How can we use OmniXAI for pyspark models? Anyone tried it out? #79

akshat-suwalka-dream11 · 2023-04-05T07:47:18Z

I have pyspark model - RandomForest which is pretrained model....and also i don't want to retrain it.

yangwenz · 2023-04-05T07:57:22Z

You can simply implment a prediction function using the trained pyspark model, and pass it to the "model" parameter when initializing a "TabularExplainer". Some examples:

How to use TabularExplainer:
https://github.com/salesforce/OmniXAI/blob/main/tutorials/tabular_classification.ipynb
How to define a prediction function:
https://github.com/salesforce/OmniXAI/blob/main/tutorials/tabular/shap.ipynb

akshat-suwalka-dream11 · 2023-04-05T09:07:51Z

@yangwenz Do you use some parallelization technique while solving the problem....like if i have 1M rows then, will you use mine various workers of cluster or only Driver will be used?

yangwenz · 2023-04-05T09:10:27Z

If you want to generate explanations for 1M examples, please also use pyspark to run the explainer, e.g. distribute workloads into multiple workers.

akshat-suwalka-dream11 · 2023-04-05T09:33:37Z

explainer = ShapTabular(
    training_data=tabular_data,
    predict_function=predict_function,
    nsamples=100
)

I will use pyspark model in predict function to infer and my tabular data will also be pyspark dataframe.....
Will the explainer.explain work parallely/distributed fashion ?
@yangwenz

yangwenz · 2023-04-05T11:02:30Z

"tabular_data" is only used for initializing the explainers, so there is no need to use the whole dataset. The lib provides a function for extracting a subset of the whole dataset: https://github.com/salesforce/OmniXAI/blob/main/omnixai/sampler/tabular.py. If your data is pyspark dataframe, you can convert a partition into a pandas dataframe that can fit the memory.
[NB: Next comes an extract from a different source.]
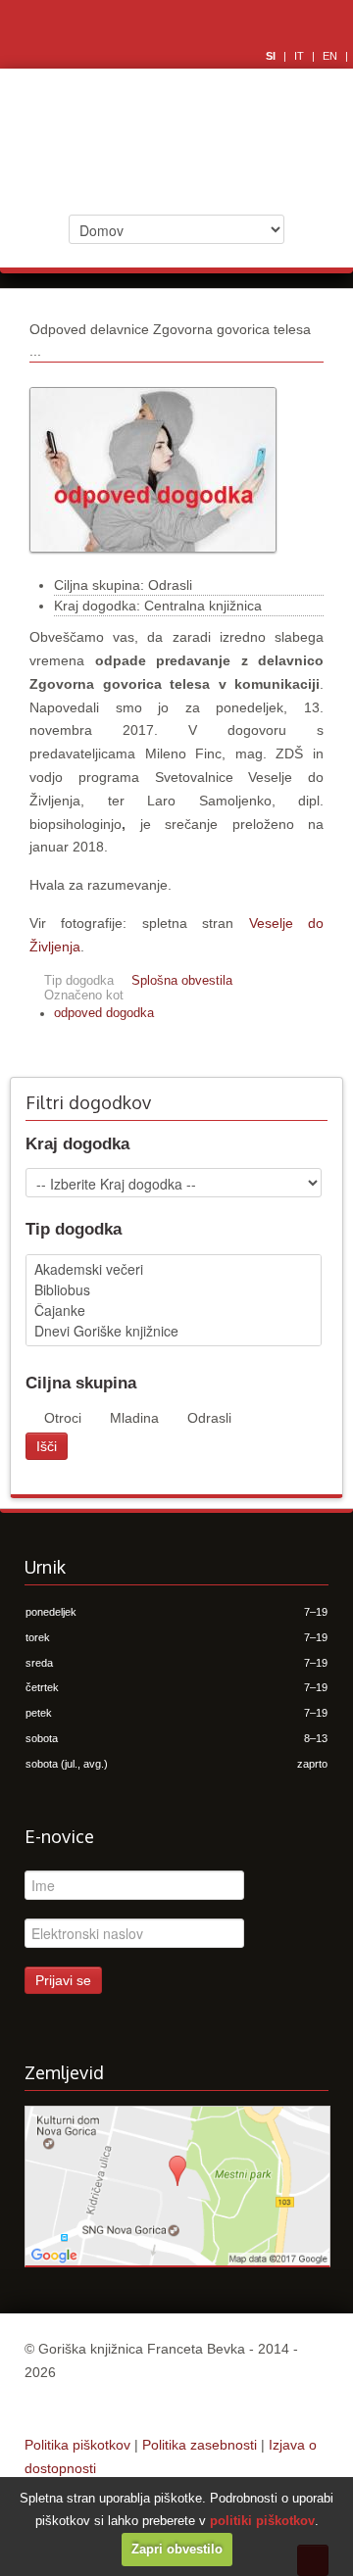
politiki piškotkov (262, 2520)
akshat-suwalka-dream11 · 2023-04-06T09:28:43Z

@yangwenz Can you please explain these please also use pyspark to run the explainer, e.g. distribute workloads into multiple workers. that you mention above...
As you mention that i will put the data as pandas format and then pass as tabular_data....My model is pyspark model in predict_functon so dont u think my model will not be able to infer bcz the format of the data is pandas not pyspark..
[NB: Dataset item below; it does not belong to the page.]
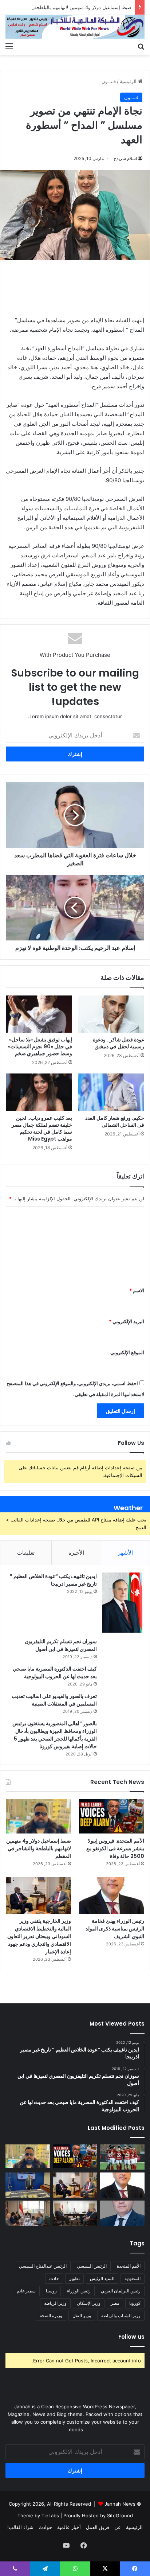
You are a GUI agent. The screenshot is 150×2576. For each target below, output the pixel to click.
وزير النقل (81, 2315)
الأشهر (125, 1552)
yangwenz · 2023-04-06T09:49:06Z

You can install OmniXAI as an additional package when launching a pyspark job. Then you can use it directly as I mentioned above.

…

On Thu, Apr 6, 2023 at 5:28 PM akshat-suwalka ***@***.***> wrote: @yangwenz <https://github.com/yangwenz> Can you please explain these please also use pyspark to run the explainer, e.g. distribute workloads into multiple workers. that you mention above... As you mention that i will put the data as pandas format and then pass as tabular_data....My model is pyspark model so dont u think my model will not be able to infer bcz the format of the data is pandas not pyspark.. — Reply to this email directly, view it on GitHub <#79 (comment)>, or unsubscribe <https://github.com/notifications/unsubscribe-auth/AAZWA6NHJN5YZSCS7XGJKMTW72EFNANCNFSM6AAAAAAWTWUBMI> . You are receiving this because you were mentioned.Message ID: ***@***.***>

akshat-suwalka-dream11 · 2023-04-11T10:26:58Z

@yangwenz Unable to resolve the error, can you please help with it

def get_features(df_in, columns_input):
    assembler = VectorAssembler(inputCols=columns_input, outputCol="features")  
    df_out = (assembler
              .transform(df_in)
             ).cache()    
    return(df_out)

def pyspark_data(pd_data):
pd_data = pd.DataFrame(pd_data)
py_data = spark.createDataFrame(pd_data)
columns_input_1 = py_data.columns

data_features_1 = get_features(df_in = py_data,
                         columns_input = columns_input_1)
return model_object_1.predictProbability(data_features_1.head().features)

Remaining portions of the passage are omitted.